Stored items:
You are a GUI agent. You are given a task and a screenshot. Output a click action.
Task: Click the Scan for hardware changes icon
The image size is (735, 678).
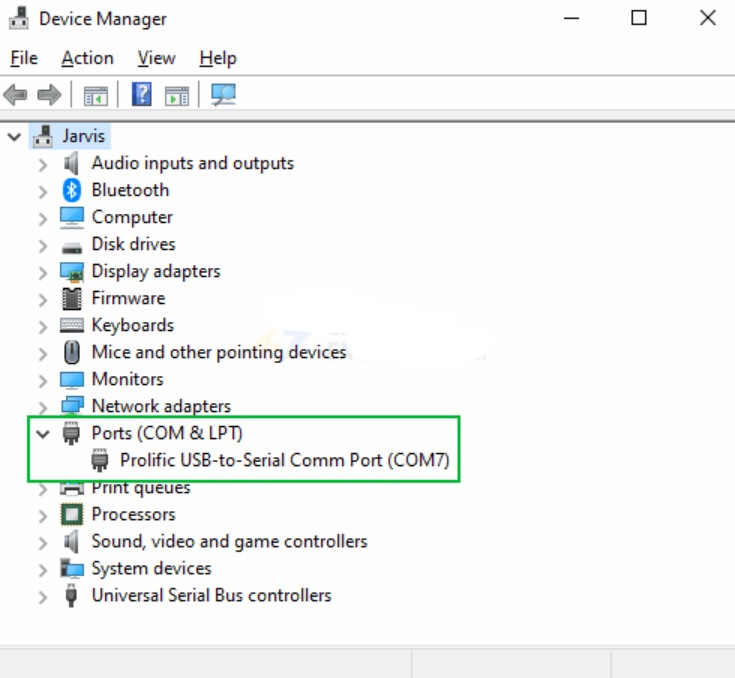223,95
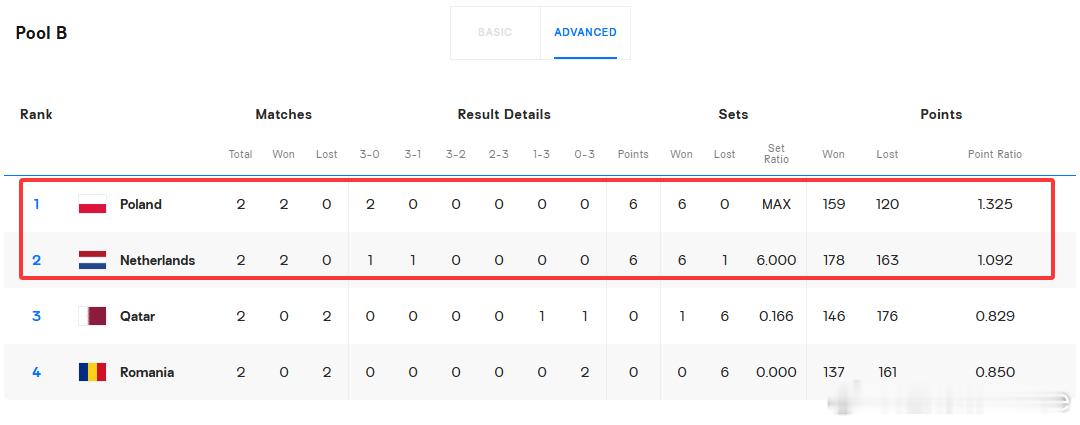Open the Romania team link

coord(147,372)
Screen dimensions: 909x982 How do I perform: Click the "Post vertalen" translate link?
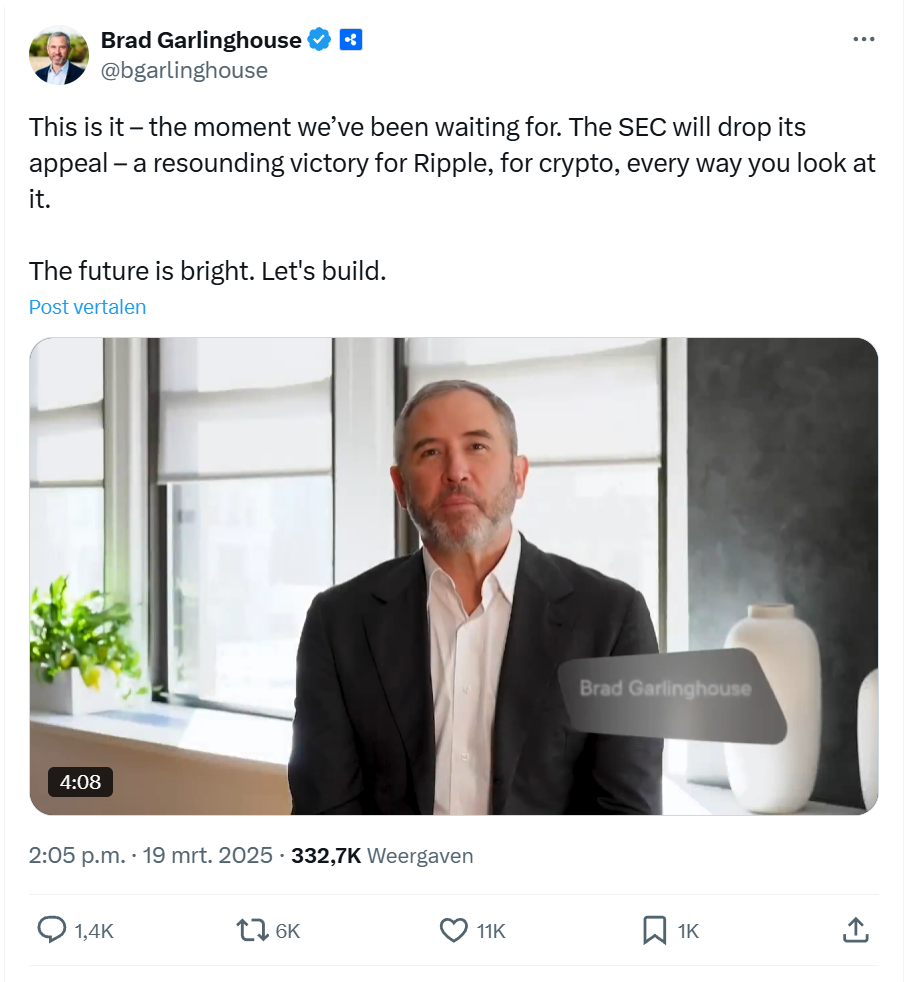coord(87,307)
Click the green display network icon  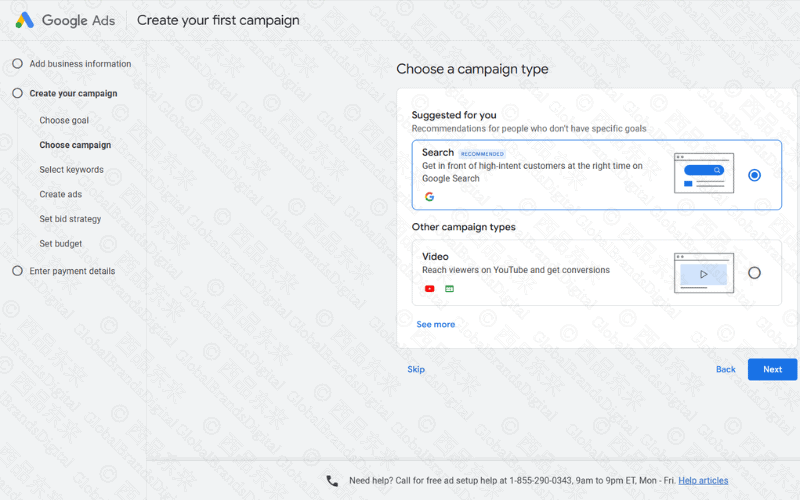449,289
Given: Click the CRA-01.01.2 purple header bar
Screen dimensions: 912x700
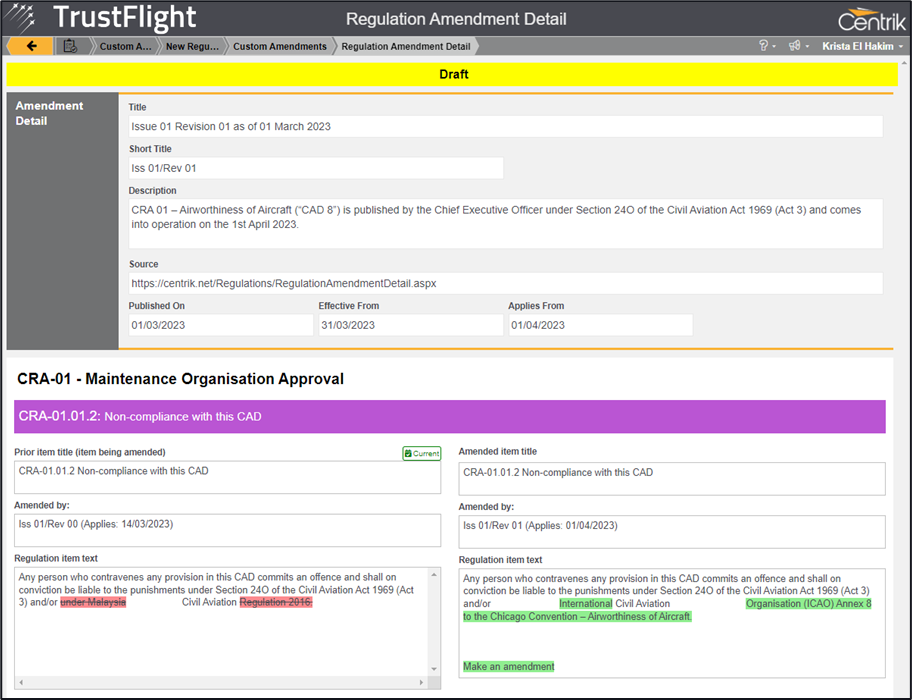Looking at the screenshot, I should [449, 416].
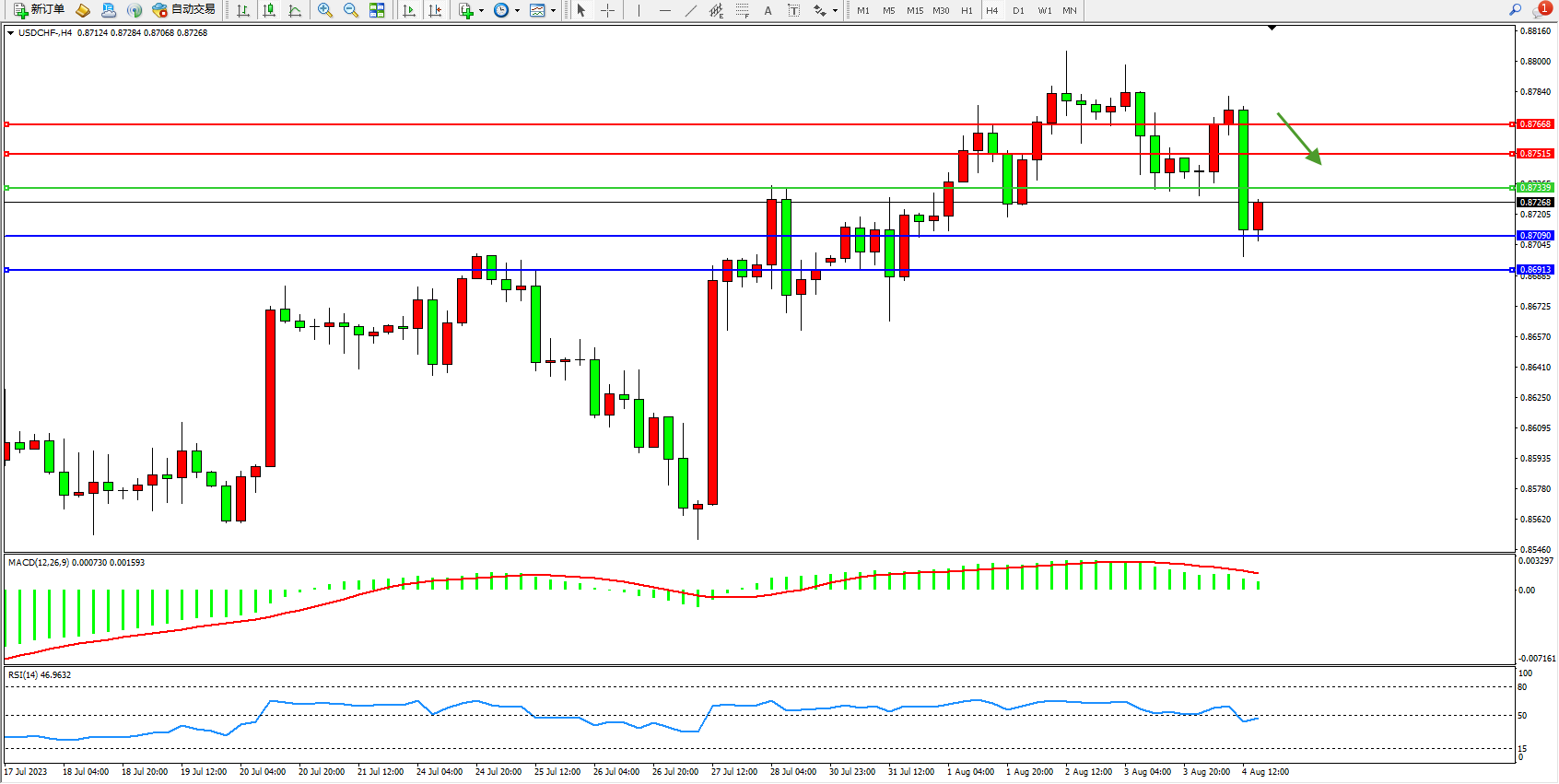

_Task to complete_: The lines to copy begin at the one containing "Given: Click the" and end at the last line of the records. Set down exactly those lines and no others, both ends included, and omit all pictures.

_Solved exercise_:
Given: Click the CRA-01.01.2 purple header bar
Screen dimensions: 912x700
Looking at the screenshot, I should [449, 416].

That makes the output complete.